TASK BRIEF:
From the entries below, write out exactly the lines between the line holding "Select the red destination pin on map" and the line holding "Open the home icon in sidebar", inclusive, excluding any pictures.

SUPPLIED RECORDS:
----------

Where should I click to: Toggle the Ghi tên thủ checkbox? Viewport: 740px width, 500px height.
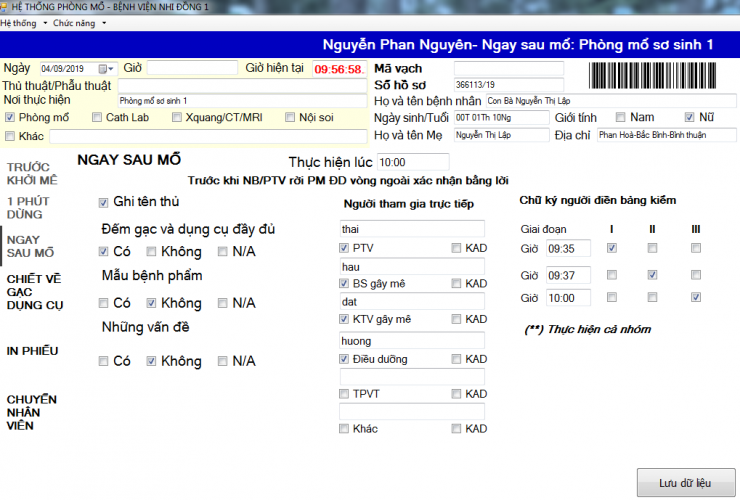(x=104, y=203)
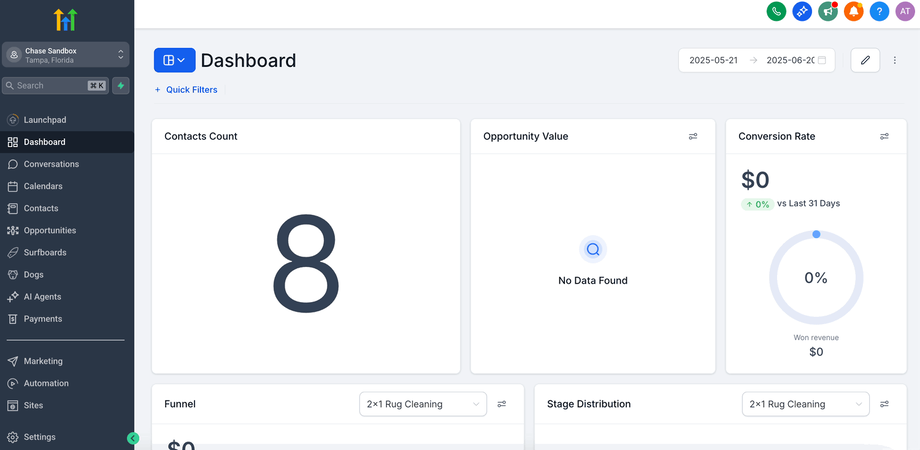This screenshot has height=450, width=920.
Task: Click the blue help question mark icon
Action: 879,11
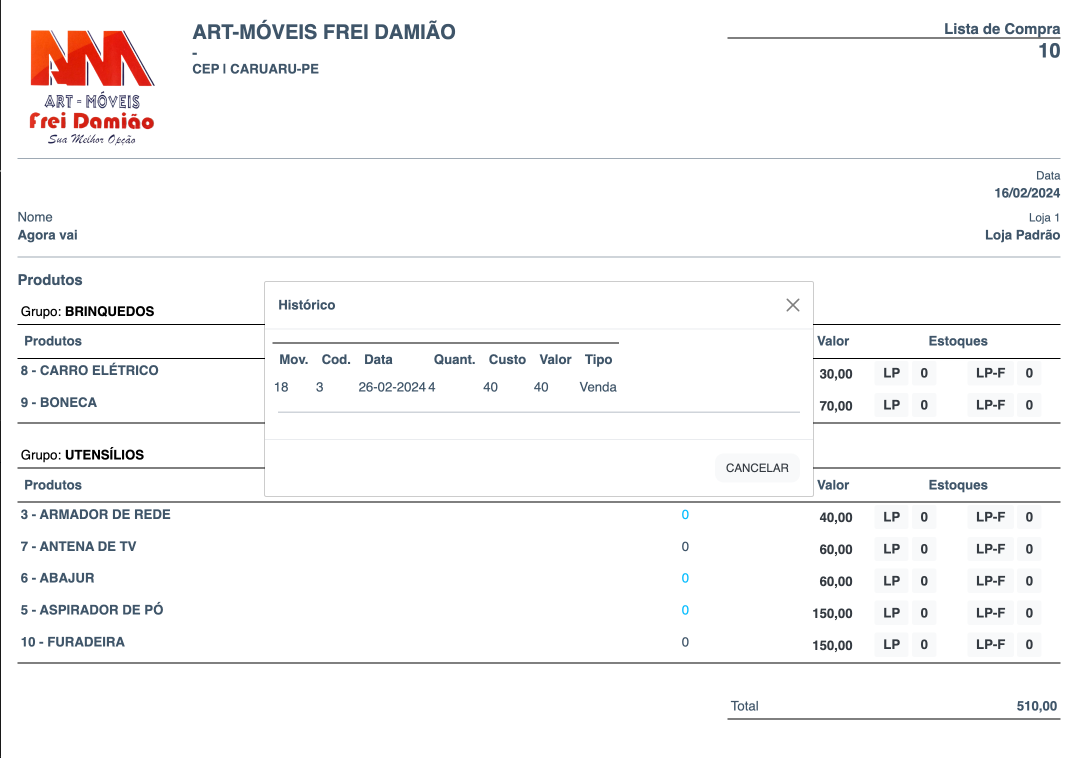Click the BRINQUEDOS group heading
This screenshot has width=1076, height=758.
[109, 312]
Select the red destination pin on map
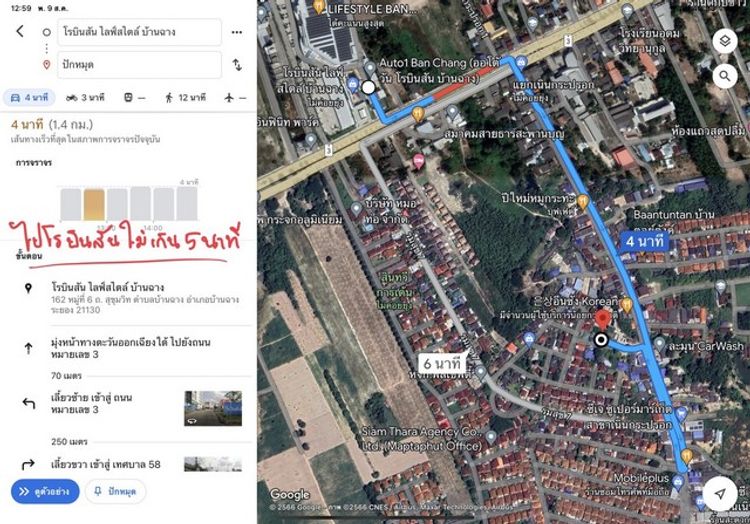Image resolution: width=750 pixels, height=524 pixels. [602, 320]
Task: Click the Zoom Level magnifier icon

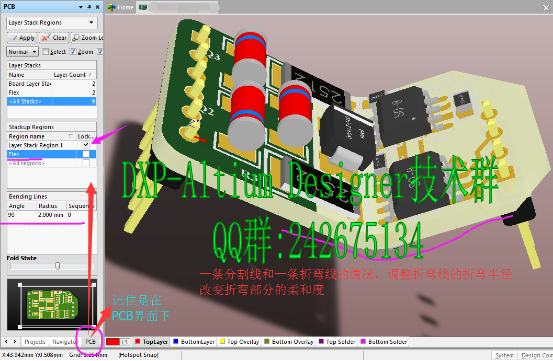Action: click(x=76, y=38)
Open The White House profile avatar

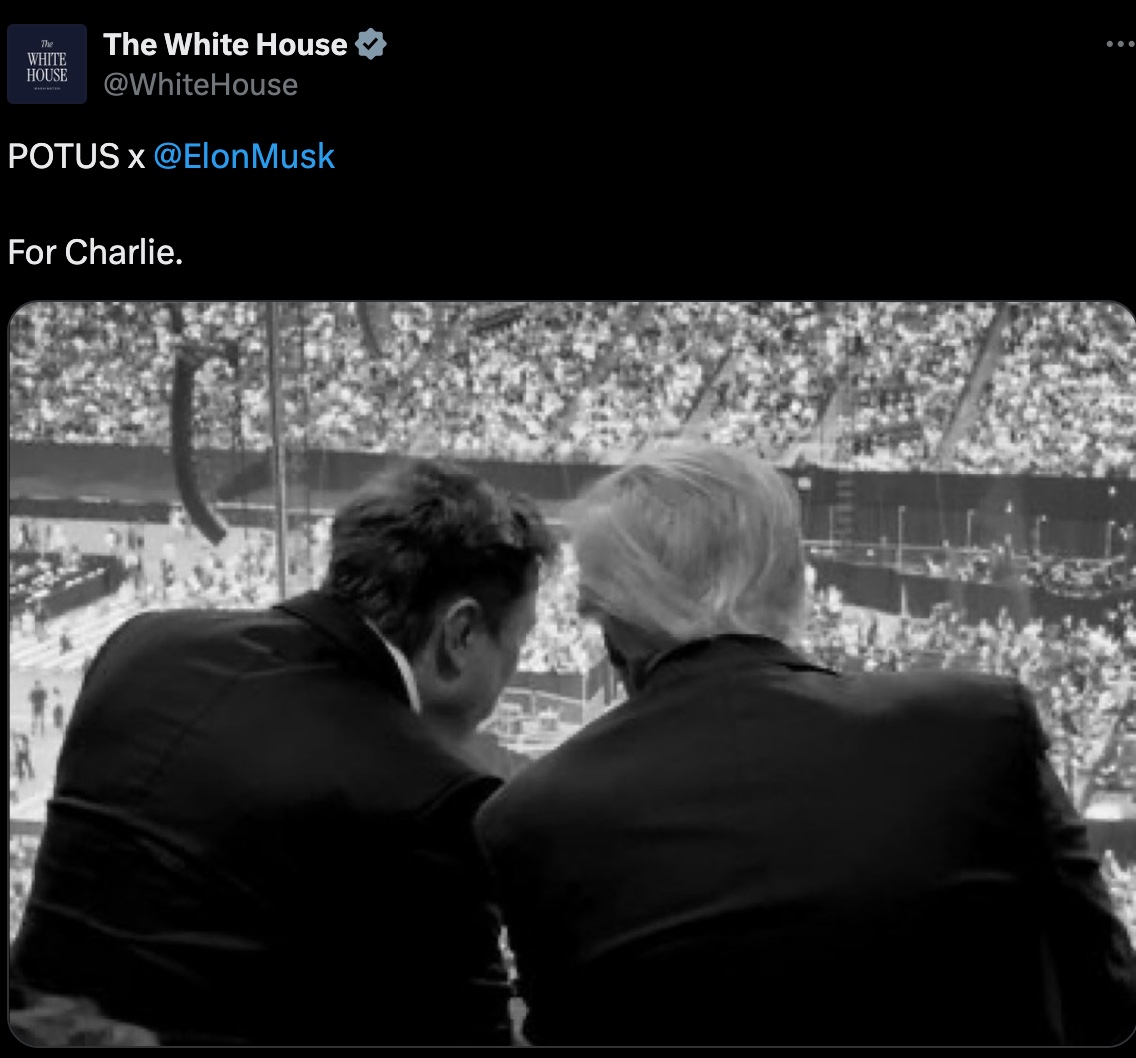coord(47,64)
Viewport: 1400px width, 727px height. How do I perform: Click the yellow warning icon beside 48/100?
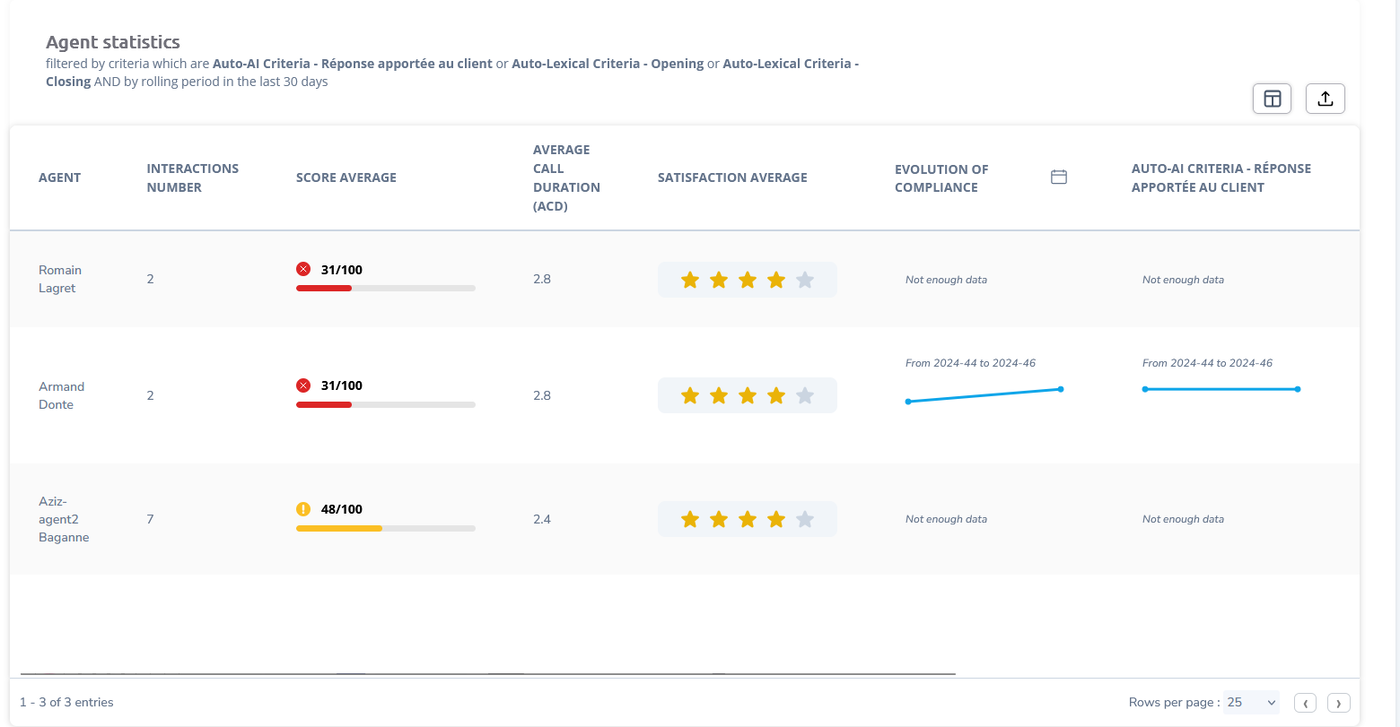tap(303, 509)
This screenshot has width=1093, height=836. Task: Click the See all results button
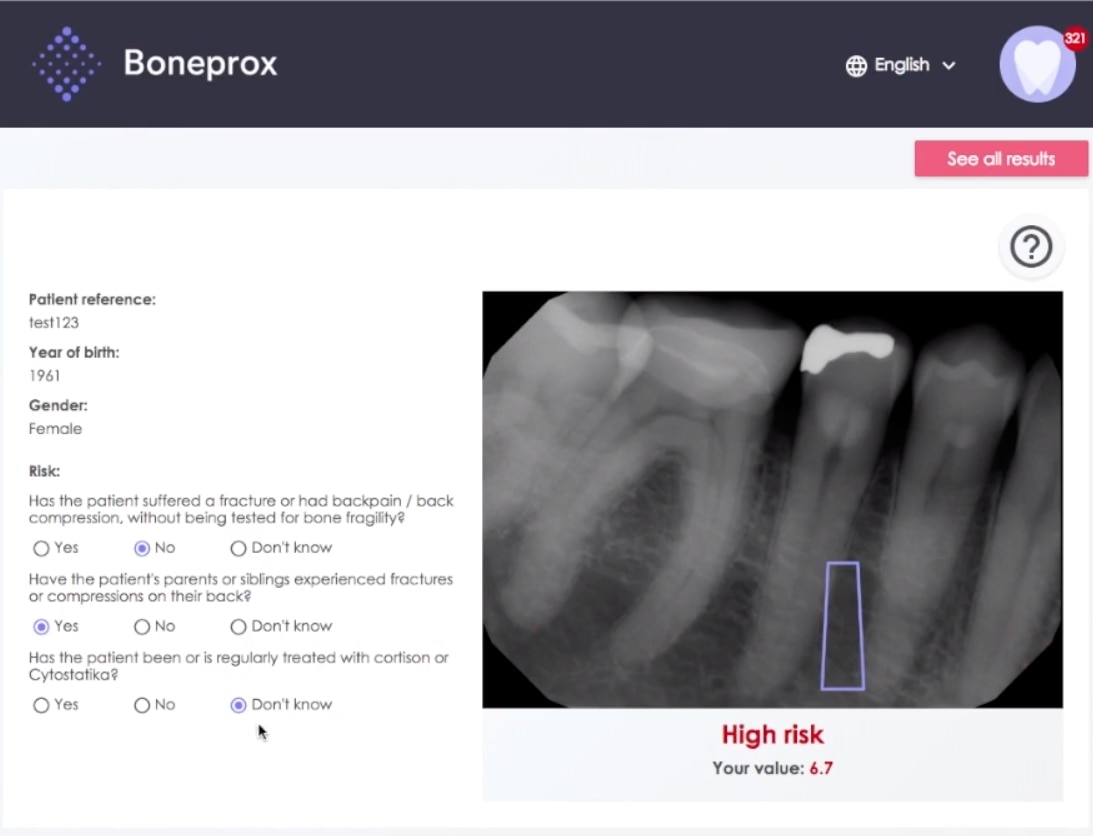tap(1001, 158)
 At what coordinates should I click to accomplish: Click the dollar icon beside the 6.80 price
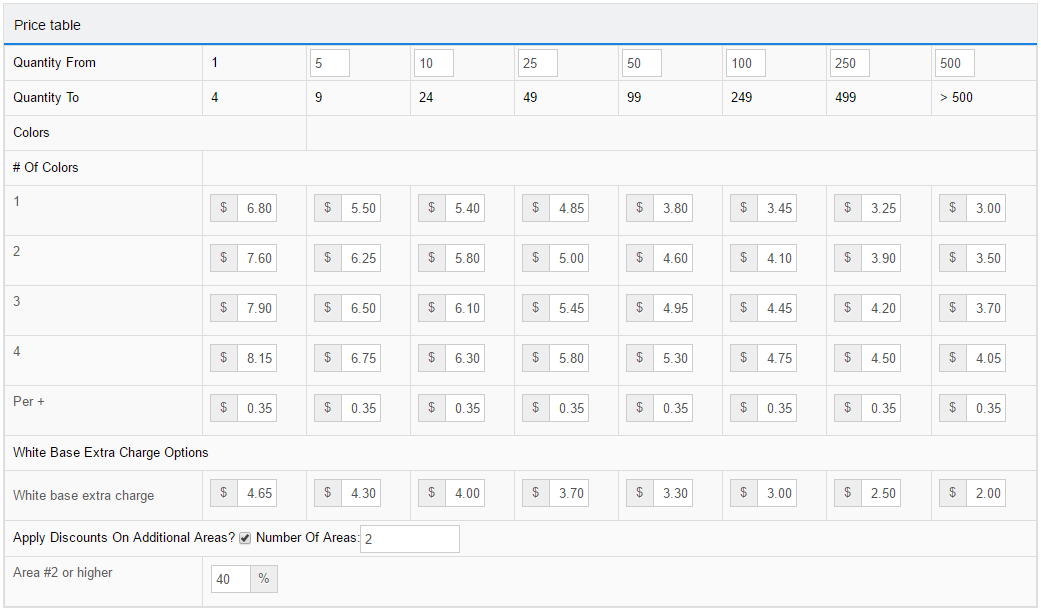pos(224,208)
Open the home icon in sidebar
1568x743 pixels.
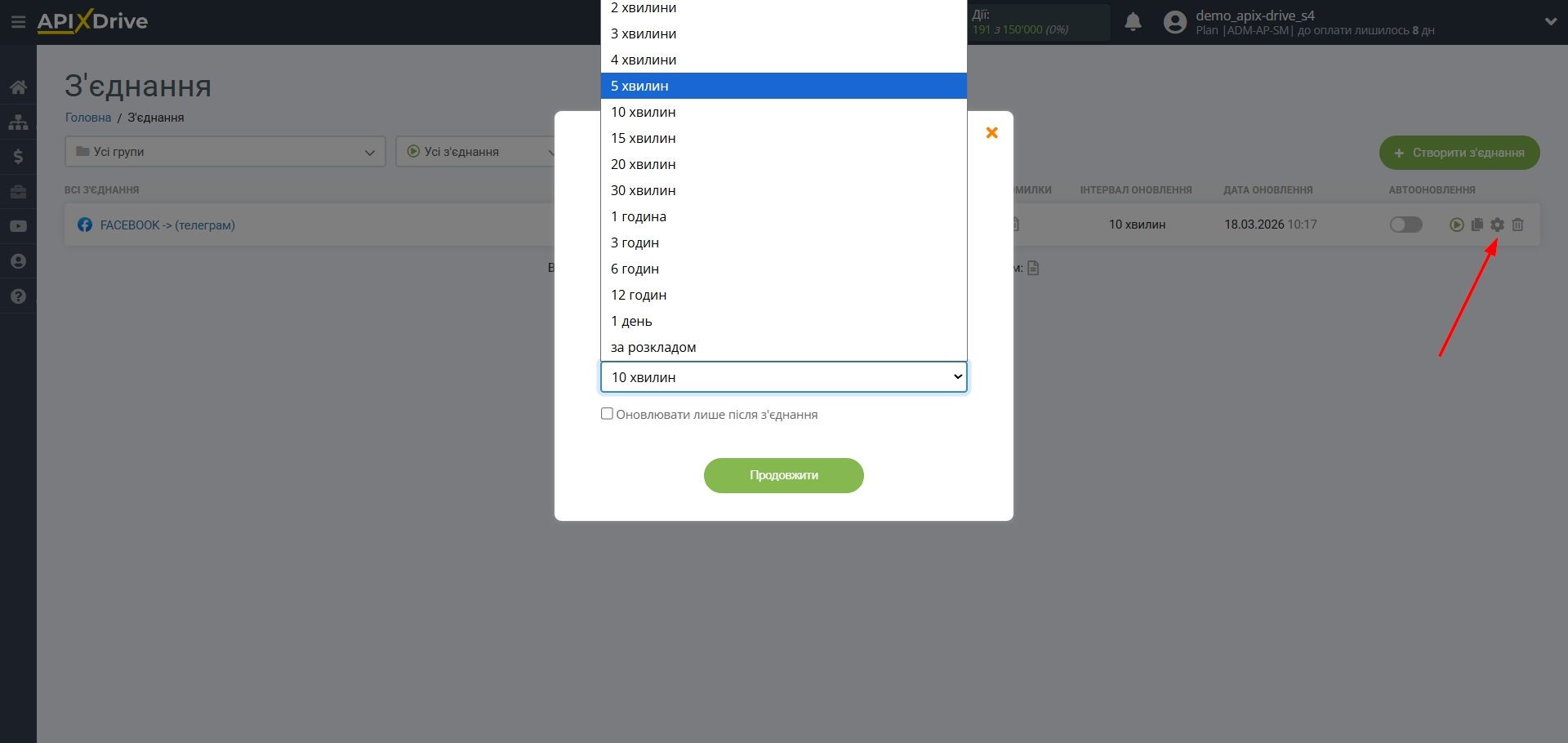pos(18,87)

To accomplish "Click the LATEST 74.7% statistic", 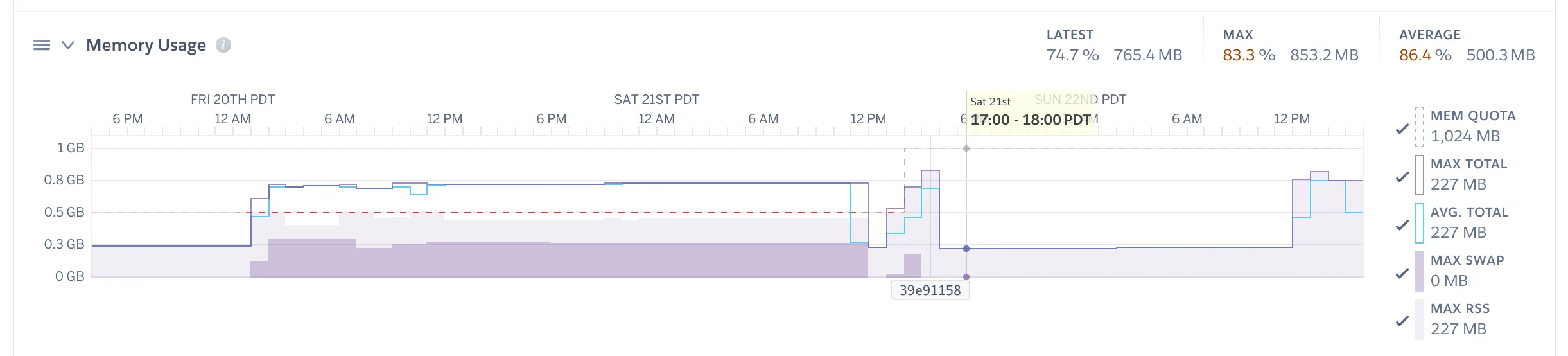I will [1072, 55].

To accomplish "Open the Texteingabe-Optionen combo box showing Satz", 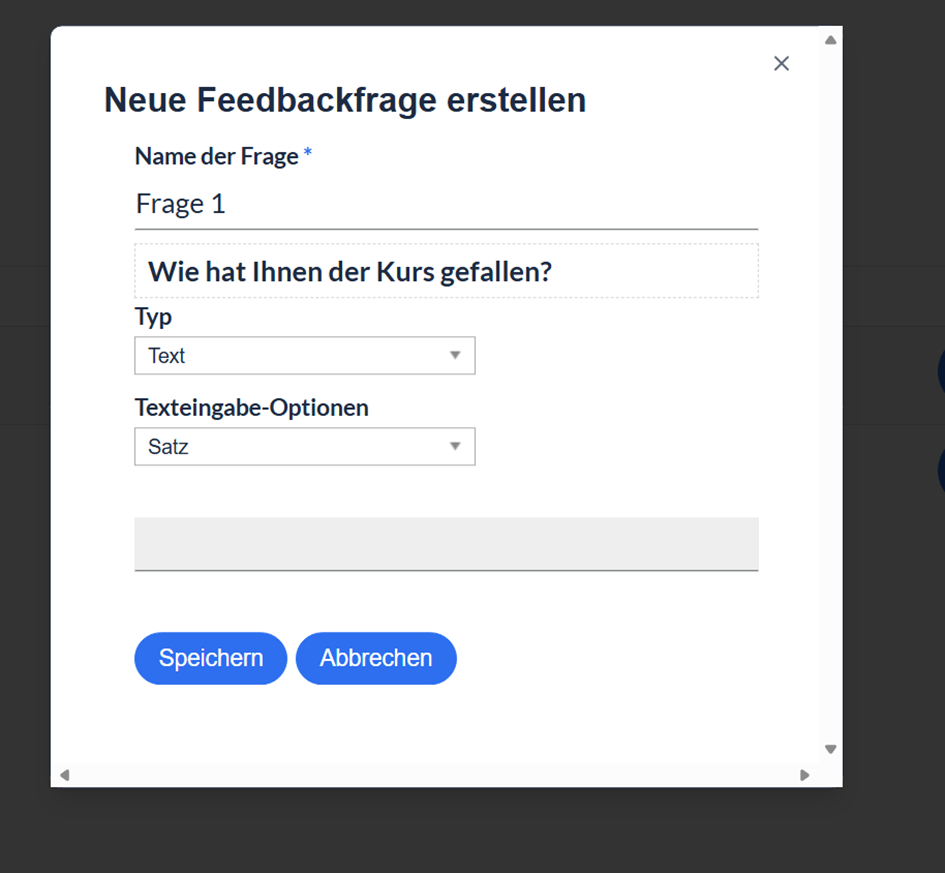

----------

SOLUTION TO THIS TASK:
Select the red destination pin on map
Image resolution: width=750 pixels, height=524 pixels. [602, 320]
Task: Click the Zoom Level magnifier icon

Action: click(x=76, y=38)
Open The White House profile avatar

coord(47,64)
Viewport: 1400px width, 727px height. How do I perform: Click the yellow warning icon beside 48/100?
tap(303, 509)
This screenshot has width=1093, height=836. Task: Click the See all results button
tap(1001, 158)
 At what coordinates should I click to accomplish: Click the dollar icon beside the 6.80 price
pos(224,208)
Open the home icon in sidebar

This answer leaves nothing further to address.